Content starts

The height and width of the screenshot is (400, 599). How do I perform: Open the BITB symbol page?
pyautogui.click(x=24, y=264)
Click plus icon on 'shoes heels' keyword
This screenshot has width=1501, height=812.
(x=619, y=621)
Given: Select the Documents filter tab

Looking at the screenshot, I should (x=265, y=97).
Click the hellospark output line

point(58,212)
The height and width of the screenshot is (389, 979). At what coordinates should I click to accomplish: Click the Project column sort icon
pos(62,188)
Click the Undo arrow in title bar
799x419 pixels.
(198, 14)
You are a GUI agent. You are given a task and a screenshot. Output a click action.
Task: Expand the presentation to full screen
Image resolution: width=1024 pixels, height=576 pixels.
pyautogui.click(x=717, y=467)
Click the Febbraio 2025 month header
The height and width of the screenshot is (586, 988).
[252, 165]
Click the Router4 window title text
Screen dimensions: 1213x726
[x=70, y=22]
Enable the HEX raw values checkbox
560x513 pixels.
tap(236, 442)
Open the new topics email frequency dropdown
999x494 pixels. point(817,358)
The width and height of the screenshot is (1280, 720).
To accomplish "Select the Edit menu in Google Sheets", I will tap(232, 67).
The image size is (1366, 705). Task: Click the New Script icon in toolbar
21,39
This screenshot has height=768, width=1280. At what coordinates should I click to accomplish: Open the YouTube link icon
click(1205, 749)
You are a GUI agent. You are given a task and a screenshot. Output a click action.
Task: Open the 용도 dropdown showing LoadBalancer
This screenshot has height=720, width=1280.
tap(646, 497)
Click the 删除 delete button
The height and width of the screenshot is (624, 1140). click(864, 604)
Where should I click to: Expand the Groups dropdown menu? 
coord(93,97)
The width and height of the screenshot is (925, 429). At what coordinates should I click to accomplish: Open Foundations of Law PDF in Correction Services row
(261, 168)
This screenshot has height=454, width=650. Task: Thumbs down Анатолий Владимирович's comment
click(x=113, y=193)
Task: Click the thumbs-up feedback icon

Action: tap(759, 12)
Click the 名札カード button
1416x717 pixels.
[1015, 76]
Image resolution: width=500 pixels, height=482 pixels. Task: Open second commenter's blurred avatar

Content ends

#### ABOUT THIS EXERCISE
The full material above needs to be returned unaltered.

#### REPLY TO THE TASK
The height and width of the screenshot is (400, 599). How do I perform: Open the BITB symbol page?
pyautogui.click(x=24, y=264)
Click plus icon on 'shoes heels' keyword
This screenshot has width=1501, height=812.
(x=619, y=621)
Given: Select the Documents filter tab

Looking at the screenshot, I should (x=265, y=97).
Click the hellospark output line

point(58,212)
The height and width of the screenshot is (389, 979). At what coordinates should I click to accomplish: Click the Project column sort icon
pos(62,188)
Click the Undo arrow in title bar
799x419 pixels.
(198, 14)
You are a GUI agent. You are given a task and a screenshot. Output a click action.
Task: Expand the presentation to full screen
Image resolution: width=1024 pixels, height=576 pixels.
pyautogui.click(x=717, y=467)
Click the Febbraio 2025 month header
The height and width of the screenshot is (586, 988).
[252, 165]
Click the Router4 window title text
Screen dimensions: 1213x726
[x=70, y=22]
Enable the HEX raw values checkbox
560x513 pixels.
tap(236, 442)
Open the new topics email frequency dropdown
999x494 pixels. point(817,358)
The width and height of the screenshot is (1280, 720).
To accomplish "Select the Edit menu in Google Sheets", I will tap(232, 67).
The image size is (1366, 705). Task: Click the New Script icon in toolbar
21,39
This screenshot has height=768, width=1280. At what coordinates should I click to accomplish: Open the YouTube link icon
click(1205, 749)
You are a GUI agent. You are given a task and a screenshot. Output a click action.
Task: Open the 용도 dropdown showing LoadBalancer
This screenshot has height=720, width=1280.
tap(646, 497)
Click the 删除 delete button
The height and width of the screenshot is (624, 1140). click(864, 604)
Where should I click to: Expand the Groups dropdown menu? 
coord(93,97)
The width and height of the screenshot is (925, 429). At what coordinates should I click to accomplish: Open Foundations of Law PDF in Correction Services row
(261, 168)
This screenshot has height=454, width=650. Task: Thumbs down Анатолий Владимирович's comment
click(x=113, y=193)
Task: Click the thumbs-up feedback icon

Action: tap(759, 12)
Click the 名札カード button
1416x717 pixels.
[1015, 76]
Image resolution: width=500 pixels, height=482 pixels. Task: Open second commenter's blurred avatar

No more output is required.